• _PROBLEM TO SOLVE_: Once the line containing "Task: Click the Log In button" is found in the entries below, reproduce it and every line after it, stopping at and including the line containing "Given: Open the Посев гороха link"; reproduce nothing else, and keep each line exact.

Start of Block

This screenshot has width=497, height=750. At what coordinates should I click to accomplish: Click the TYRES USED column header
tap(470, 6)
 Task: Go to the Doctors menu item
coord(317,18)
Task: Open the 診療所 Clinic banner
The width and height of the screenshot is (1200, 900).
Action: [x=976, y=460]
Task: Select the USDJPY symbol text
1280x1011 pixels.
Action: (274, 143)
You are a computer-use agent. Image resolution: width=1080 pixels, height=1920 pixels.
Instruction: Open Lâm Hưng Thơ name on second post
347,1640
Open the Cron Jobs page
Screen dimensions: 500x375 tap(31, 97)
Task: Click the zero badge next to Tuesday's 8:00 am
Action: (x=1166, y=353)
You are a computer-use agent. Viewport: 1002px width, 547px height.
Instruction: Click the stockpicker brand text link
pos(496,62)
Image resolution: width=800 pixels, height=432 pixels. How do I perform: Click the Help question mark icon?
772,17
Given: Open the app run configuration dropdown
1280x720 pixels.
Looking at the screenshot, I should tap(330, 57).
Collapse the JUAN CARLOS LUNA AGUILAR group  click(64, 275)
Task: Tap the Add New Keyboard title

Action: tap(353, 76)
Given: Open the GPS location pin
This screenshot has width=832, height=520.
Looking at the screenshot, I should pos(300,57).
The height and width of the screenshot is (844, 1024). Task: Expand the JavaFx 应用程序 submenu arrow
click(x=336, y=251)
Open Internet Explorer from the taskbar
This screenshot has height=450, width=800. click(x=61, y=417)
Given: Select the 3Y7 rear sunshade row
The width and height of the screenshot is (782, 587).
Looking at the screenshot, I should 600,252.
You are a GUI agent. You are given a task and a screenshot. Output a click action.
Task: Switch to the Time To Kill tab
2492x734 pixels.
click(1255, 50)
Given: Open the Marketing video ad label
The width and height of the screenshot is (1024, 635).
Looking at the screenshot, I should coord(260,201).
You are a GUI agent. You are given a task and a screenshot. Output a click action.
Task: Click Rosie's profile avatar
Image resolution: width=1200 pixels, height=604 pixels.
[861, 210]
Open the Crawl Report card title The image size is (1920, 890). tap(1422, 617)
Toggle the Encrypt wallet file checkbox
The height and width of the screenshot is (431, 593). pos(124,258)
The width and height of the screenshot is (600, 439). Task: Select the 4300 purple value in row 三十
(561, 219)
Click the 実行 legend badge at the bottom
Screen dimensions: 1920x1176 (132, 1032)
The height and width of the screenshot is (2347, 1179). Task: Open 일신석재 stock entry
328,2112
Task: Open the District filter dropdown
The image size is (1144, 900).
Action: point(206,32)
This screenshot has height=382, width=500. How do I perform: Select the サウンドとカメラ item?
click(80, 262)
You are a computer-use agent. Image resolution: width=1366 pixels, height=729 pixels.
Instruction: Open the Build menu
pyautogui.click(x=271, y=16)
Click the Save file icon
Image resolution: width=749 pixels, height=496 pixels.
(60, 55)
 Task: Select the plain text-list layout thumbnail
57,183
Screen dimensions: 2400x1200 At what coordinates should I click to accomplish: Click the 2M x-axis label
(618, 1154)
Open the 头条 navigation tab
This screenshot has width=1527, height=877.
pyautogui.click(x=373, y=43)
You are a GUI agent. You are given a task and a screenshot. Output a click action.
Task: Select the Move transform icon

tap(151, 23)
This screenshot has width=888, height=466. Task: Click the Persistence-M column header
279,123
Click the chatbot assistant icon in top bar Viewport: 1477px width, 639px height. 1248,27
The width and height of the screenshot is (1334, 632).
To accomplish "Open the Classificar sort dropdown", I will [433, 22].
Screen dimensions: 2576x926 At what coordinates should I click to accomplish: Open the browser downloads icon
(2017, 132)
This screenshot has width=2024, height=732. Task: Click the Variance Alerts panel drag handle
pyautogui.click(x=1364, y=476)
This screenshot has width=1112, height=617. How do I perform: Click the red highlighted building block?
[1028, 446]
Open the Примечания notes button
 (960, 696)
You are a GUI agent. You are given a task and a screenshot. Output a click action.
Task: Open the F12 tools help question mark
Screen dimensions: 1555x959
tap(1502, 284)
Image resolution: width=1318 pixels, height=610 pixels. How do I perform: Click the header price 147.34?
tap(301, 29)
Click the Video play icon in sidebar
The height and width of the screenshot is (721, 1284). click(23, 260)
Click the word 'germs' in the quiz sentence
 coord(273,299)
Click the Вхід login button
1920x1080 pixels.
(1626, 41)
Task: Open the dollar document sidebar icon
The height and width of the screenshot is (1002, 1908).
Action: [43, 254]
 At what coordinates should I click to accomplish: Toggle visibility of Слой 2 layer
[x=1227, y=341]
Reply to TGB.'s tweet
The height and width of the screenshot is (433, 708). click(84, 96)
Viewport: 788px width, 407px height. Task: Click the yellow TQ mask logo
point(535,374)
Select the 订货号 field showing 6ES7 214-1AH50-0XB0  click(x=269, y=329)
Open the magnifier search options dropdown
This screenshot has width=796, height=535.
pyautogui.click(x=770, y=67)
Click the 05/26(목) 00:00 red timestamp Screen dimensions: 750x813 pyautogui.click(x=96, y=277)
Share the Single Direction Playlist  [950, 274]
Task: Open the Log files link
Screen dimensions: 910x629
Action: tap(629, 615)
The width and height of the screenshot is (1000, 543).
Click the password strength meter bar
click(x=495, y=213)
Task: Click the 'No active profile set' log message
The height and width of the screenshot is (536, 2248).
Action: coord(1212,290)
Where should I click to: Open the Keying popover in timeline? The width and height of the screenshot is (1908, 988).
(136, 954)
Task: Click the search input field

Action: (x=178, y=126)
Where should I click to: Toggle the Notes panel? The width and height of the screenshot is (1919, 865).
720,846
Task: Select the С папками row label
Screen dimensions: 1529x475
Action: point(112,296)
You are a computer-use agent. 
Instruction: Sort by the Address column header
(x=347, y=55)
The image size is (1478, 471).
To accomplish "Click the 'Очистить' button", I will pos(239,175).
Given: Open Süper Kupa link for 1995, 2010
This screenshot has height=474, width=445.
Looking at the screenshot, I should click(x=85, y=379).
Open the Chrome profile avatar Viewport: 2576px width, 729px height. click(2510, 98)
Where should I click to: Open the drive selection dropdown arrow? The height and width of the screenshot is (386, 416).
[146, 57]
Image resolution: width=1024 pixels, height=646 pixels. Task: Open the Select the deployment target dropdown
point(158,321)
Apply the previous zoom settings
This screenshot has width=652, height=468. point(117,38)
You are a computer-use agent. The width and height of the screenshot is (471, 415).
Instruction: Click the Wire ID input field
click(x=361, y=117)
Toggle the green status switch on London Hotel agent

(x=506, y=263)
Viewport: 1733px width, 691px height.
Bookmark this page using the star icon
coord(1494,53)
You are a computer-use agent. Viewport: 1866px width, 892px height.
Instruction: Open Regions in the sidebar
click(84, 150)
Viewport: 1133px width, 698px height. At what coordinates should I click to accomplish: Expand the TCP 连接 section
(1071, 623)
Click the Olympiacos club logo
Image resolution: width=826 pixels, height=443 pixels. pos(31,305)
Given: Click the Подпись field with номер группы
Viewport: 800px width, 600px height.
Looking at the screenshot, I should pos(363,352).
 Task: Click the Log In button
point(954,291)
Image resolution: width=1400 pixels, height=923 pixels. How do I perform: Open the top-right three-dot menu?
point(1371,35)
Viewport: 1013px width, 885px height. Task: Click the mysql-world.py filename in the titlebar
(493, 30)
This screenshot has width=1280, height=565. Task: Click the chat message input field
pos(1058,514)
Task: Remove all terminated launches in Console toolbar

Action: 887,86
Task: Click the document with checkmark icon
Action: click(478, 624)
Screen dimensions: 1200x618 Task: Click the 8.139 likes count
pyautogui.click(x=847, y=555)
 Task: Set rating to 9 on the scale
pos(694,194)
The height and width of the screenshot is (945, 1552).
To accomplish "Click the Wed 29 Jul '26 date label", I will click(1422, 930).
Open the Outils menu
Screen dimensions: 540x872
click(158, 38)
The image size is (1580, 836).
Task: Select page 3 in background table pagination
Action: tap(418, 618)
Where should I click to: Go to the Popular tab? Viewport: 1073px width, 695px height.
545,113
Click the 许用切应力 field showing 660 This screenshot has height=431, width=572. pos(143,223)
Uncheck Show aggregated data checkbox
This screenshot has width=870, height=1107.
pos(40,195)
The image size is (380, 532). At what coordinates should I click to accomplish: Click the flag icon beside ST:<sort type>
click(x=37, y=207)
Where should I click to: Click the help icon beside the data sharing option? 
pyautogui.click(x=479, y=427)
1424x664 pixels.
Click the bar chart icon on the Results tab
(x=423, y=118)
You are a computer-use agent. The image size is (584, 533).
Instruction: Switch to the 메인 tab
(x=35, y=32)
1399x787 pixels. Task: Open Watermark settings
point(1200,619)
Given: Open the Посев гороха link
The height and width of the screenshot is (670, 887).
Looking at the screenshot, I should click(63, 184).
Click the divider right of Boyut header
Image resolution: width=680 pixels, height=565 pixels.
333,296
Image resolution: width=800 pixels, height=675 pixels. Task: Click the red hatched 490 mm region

End of Block

• _YOUR RESPONSE_:
 Task: Click the Log In button
point(954,291)
Image resolution: width=1400 pixels, height=923 pixels. How do I perform: Open the top-right three-dot menu?
point(1371,35)
Viewport: 1013px width, 885px height. Task: Click the mysql-world.py filename in the titlebar
(493, 30)
This screenshot has width=1280, height=565. Task: Click the chat message input field
pos(1058,514)
Task: Remove all terminated launches in Console toolbar

Action: 887,86
Task: Click the document with checkmark icon
Action: click(478, 624)
Screen dimensions: 1200x618 Task: Click the 8.139 likes count
pyautogui.click(x=847, y=555)
 Task: Set rating to 9 on the scale
pos(694,194)
The height and width of the screenshot is (945, 1552).
To accomplish "Click the Wed 29 Jul '26 date label", I will click(1422, 930).
Open the Outils menu
Screen dimensions: 540x872
click(158, 38)
The image size is (1580, 836).
Task: Select page 3 in background table pagination
Action: tap(418, 618)
Where should I click to: Go to the Popular tab? Viewport: 1073px width, 695px height.
545,113
Click the 许用切应力 field showing 660 This screenshot has height=431, width=572. pos(143,223)
Uncheck Show aggregated data checkbox
This screenshot has width=870, height=1107.
pos(40,195)
The image size is (380, 532). At what coordinates should I click to accomplish: Click the flag icon beside ST:<sort type>
click(x=37, y=207)
Where should I click to: Click the help icon beside the data sharing option? 
pyautogui.click(x=479, y=427)
1424x664 pixels.
Click the bar chart icon on the Results tab
(x=423, y=118)
You are a computer-use agent. The image size is (584, 533).
Instruction: Switch to the 메인 tab
(x=35, y=32)
1399x787 pixels. Task: Open Watermark settings
point(1200,619)
Given: Open the Посев гороха link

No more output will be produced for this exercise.